By Bradley Harrington
“It is error alone which needs the support of government. Truth can stand by itself.” — Thomas Jefferson, “Notes on Virginia,” 1782 —
A few weeks back, I observed that “Wyoming, additionally, has the highest per-capita proportion of government workers as well, with fully 22.4 percent of its population in 2015 employed by government at all levels (the national average was 14.2 percent).” (“Red-ink budgets rooted in our red-ink thinking,” WTE, Feb. 11.)
By way of comparison, what was the entire country’s percentage of government workers on all levels back in 1900? 3.86 percent, a fraction of today’s figure (from “The Rise of Big Government in the United States,” John F. Walker and Harold G. Vatter, 1997.)
And, since that 3.86 percentage figure included all military, law-enforcement and court personnel — the only government workers needed to actually protect our individual rights — isn’t it fair to conclude that this is the absolute, upper-ceiling limit to that percentage that we need to have?
Now, of course, with a total population in 2015 of 321 million, 3.86 percent of it translates into 12.4 million employees, as a maximum, that our current population needs to protect its rights.
And yet, we seem to be employing quite a few more bureaucrats than that: As of 2015, the actual number of government workers rang in at “21,995,000 employed by federal, state and local government in the United States” (“21,995,000 to 12,329.000: Government employees outnumber manufacturing employees 1.8 to 1,” cnsnews.com, Sept. 8, 2015).
That’s about 9.5 million more than we actually need. So, here’s my plan for guaranteed jobs-creation and economic growth: Fire ‘em all.
And just imagine the benefits:
■ At an average salary of $51,340 for government workers on all levels, that’s an instant savings of nearly $488 billion. Not much when compared to $20 trillion, admittedly, but every little bit helps when you’re going bankrupt. The “free lunch” lines will increase for a while, but those former bureaucrats were essentially non-productive anyway. This way the taxpayers can now spend more of their money as they see fit instead of being forced by law to subsidize the livelihood of their jailers.
■ Apart from their salaries, however, those 9.5 million bureaucrats currently spend incredible amounts of taxpayer cash. Fire the RIGHT 9.5 million and you can save a pretty good pile of dollars.
Some $10-an-hour job sweeping floors at Capitol Hill, for instance, will cost us the price of the sweeper’s wages and benefits. Place that same sweeper into a suit and an office at the Dept. of Energy, however, and that joker can cost you millions of dollars in assets and productivity before he’s even swilled his second cup of coffee. Especially if you happen to be an energy company.
And, speaking of the Dept. of Energy, which only has 16,000 employees but blows $25 billion yearly: Doesn’t that mean that each employee flushes an average of $1.56 million taxpayer dollars down the toilet annually?

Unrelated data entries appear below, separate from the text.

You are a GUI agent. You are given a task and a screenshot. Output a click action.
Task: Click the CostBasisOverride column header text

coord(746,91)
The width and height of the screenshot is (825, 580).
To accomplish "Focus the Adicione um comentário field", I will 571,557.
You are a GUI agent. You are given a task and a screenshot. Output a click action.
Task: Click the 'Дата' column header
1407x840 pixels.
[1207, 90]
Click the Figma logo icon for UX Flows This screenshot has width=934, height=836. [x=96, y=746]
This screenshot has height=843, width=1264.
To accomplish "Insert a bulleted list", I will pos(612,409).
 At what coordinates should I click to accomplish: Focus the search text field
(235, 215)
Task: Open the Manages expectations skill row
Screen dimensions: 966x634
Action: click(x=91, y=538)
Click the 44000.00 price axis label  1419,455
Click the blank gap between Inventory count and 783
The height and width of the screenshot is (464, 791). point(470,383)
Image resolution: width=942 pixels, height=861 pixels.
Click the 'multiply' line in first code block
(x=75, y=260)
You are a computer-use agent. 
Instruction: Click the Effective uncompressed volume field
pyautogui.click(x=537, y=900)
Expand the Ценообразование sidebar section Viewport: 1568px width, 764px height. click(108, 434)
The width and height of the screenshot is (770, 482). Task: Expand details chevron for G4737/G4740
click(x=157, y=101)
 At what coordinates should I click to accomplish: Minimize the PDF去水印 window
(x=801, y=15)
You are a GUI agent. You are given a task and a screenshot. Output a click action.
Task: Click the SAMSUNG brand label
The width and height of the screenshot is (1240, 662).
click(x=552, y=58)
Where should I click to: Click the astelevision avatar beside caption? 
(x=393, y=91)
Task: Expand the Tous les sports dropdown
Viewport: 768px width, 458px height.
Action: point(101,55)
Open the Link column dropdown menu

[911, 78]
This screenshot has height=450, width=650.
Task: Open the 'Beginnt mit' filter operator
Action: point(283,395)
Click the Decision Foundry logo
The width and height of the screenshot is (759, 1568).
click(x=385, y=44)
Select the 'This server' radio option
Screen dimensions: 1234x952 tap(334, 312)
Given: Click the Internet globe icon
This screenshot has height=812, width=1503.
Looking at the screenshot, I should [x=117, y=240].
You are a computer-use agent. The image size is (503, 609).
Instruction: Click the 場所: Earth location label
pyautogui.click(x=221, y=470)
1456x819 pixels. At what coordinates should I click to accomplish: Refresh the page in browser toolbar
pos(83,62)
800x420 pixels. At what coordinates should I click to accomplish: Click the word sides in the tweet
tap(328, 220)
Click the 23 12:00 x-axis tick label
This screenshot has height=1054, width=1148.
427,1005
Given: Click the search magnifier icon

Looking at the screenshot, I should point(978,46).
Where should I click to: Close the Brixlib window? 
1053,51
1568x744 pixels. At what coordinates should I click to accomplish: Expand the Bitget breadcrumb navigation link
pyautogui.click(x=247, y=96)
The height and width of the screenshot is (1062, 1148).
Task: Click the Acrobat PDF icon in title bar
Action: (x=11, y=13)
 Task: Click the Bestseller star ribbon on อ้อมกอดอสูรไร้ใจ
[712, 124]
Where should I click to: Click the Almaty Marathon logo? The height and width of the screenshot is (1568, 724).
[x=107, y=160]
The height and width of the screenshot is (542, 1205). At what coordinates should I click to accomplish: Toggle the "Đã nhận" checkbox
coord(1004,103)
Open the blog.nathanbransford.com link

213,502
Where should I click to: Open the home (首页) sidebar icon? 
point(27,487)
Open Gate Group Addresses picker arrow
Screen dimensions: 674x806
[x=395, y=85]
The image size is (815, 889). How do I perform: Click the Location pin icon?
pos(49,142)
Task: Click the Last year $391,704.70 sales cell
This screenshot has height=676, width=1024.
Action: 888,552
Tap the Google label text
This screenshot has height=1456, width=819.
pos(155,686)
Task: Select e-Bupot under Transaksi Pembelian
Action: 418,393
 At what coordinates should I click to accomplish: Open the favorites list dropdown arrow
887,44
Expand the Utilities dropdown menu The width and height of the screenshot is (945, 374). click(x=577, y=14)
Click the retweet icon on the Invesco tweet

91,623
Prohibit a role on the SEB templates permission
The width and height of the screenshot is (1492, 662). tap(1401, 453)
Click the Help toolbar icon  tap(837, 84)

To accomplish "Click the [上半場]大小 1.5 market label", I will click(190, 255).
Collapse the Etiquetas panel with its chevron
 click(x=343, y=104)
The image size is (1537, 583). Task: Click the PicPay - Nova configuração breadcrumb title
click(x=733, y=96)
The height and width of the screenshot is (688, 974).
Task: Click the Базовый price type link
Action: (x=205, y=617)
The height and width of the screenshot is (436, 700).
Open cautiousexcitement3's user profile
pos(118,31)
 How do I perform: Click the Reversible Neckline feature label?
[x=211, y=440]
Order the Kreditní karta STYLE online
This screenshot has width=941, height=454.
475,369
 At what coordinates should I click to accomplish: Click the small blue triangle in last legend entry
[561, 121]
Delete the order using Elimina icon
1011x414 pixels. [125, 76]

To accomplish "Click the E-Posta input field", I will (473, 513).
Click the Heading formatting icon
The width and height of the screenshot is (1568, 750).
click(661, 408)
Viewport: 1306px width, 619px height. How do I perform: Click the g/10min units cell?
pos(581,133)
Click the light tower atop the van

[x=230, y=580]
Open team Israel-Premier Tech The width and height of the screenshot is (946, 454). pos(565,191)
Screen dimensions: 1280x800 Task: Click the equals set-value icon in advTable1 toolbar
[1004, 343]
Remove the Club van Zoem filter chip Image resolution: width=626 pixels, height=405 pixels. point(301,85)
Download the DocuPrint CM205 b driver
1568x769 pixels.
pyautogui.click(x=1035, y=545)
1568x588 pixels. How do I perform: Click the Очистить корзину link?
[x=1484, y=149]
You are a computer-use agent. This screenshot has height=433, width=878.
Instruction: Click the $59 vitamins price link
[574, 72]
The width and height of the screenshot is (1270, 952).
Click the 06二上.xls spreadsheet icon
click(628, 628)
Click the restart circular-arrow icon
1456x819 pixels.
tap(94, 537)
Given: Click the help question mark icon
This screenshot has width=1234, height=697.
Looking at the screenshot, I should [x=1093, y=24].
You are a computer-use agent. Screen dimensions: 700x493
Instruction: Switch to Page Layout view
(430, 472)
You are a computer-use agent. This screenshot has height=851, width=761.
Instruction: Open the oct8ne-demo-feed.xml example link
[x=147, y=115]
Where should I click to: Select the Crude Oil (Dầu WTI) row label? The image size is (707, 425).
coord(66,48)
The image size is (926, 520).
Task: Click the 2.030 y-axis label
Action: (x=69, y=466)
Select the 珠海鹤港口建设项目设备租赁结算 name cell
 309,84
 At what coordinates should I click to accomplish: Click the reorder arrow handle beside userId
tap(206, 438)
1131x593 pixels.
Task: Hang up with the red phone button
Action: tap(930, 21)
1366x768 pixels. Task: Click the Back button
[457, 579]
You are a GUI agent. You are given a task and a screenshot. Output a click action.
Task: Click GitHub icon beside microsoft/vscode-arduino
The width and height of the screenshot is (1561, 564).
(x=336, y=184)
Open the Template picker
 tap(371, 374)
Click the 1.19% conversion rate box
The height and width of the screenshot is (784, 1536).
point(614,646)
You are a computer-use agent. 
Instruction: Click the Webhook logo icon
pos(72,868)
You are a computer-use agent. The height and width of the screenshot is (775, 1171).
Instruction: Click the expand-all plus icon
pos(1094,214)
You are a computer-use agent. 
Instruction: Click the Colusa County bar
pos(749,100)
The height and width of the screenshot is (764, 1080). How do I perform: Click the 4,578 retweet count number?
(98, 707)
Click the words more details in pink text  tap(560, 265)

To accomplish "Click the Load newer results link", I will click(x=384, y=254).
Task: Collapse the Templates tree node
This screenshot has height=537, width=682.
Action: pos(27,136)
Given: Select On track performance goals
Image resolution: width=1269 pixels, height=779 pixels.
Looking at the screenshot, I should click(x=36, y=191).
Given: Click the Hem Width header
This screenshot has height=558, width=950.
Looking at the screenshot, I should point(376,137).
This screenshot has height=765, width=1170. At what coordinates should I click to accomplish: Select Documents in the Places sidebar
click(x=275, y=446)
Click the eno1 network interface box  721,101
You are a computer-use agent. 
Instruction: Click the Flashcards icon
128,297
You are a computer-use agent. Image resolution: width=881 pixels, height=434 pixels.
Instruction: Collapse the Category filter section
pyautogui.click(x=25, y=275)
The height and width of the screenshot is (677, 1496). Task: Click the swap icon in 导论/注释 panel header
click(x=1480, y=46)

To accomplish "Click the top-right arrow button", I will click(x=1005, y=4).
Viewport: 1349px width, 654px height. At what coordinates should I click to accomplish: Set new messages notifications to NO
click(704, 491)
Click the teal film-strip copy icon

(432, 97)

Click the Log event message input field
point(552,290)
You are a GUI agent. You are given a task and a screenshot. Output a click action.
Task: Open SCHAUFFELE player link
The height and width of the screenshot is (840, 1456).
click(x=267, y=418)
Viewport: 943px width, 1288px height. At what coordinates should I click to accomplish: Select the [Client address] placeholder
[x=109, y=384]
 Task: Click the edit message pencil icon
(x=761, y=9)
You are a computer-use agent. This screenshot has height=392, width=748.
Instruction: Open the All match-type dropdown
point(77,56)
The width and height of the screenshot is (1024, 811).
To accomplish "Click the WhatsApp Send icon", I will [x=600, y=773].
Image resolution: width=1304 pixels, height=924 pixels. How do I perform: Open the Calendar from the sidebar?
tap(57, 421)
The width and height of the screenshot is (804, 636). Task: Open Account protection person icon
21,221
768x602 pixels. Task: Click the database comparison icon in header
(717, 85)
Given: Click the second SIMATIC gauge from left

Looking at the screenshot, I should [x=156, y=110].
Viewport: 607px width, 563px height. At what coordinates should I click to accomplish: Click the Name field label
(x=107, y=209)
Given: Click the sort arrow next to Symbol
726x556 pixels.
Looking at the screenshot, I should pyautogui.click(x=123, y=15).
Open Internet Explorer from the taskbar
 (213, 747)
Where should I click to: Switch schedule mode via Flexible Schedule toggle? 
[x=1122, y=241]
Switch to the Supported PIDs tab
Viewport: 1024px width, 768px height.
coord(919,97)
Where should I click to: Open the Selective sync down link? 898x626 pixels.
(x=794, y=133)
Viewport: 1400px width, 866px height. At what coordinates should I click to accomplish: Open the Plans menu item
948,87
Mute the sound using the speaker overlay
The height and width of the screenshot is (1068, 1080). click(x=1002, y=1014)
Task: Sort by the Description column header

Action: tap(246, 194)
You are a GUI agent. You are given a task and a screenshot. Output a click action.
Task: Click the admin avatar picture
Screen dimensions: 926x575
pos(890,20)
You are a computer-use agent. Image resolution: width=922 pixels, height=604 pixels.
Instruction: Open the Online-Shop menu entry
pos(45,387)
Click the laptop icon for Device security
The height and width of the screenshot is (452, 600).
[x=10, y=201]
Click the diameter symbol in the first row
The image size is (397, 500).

Statistically speaking, we can call this the “flush factor” — but, when you start comparing them to one another, it’s instantly obvious that the Dept. of Energy’s “flush factor” is tiny indeed when compared to some other federal bureaucracies.
The Department of Education, for instance, employs a mere 5,000 people, but manages to squander $56 billion yearly, so that’s a “flush factor” nearly 10 times that of the Dept. of Energy, or $11.2 million per employee annually.
So, while closing those two bureaucracies right there barely makes a dent in the 9.5 million bureaucrats the country needs to relieve itself of, we’ve already saved $81 billion.
Anyone still want to claim that we’re not paying a price for our controls? Or that government can “stimulate” the economy?
■ And, finally, 9.5 million bureaucrats will no longer be acting to corrupt and pollute the integrity of our political and economic environment. Just imagine what the productive capacity of this country would be like with 9.5 million less dictators meddling in our affairs and telling us what to do. Pretty hard to put a price tag on that one, but I’d bet my next stimulus check that it’s trillions of dollars yearly, easy.
Such a proposal, of course, will encounter heavy opposition: 9.5 million bureaucrats relieved of their “responsibilities” will holler to the heavens about their pork being pinched, and government itself will greatly resist such a move as it will severely curtail its plans for more power and control.
Before too long, however, they’ll all be back to earning money again, this time doing real work such as digging ditches for instance, and everything will be fine.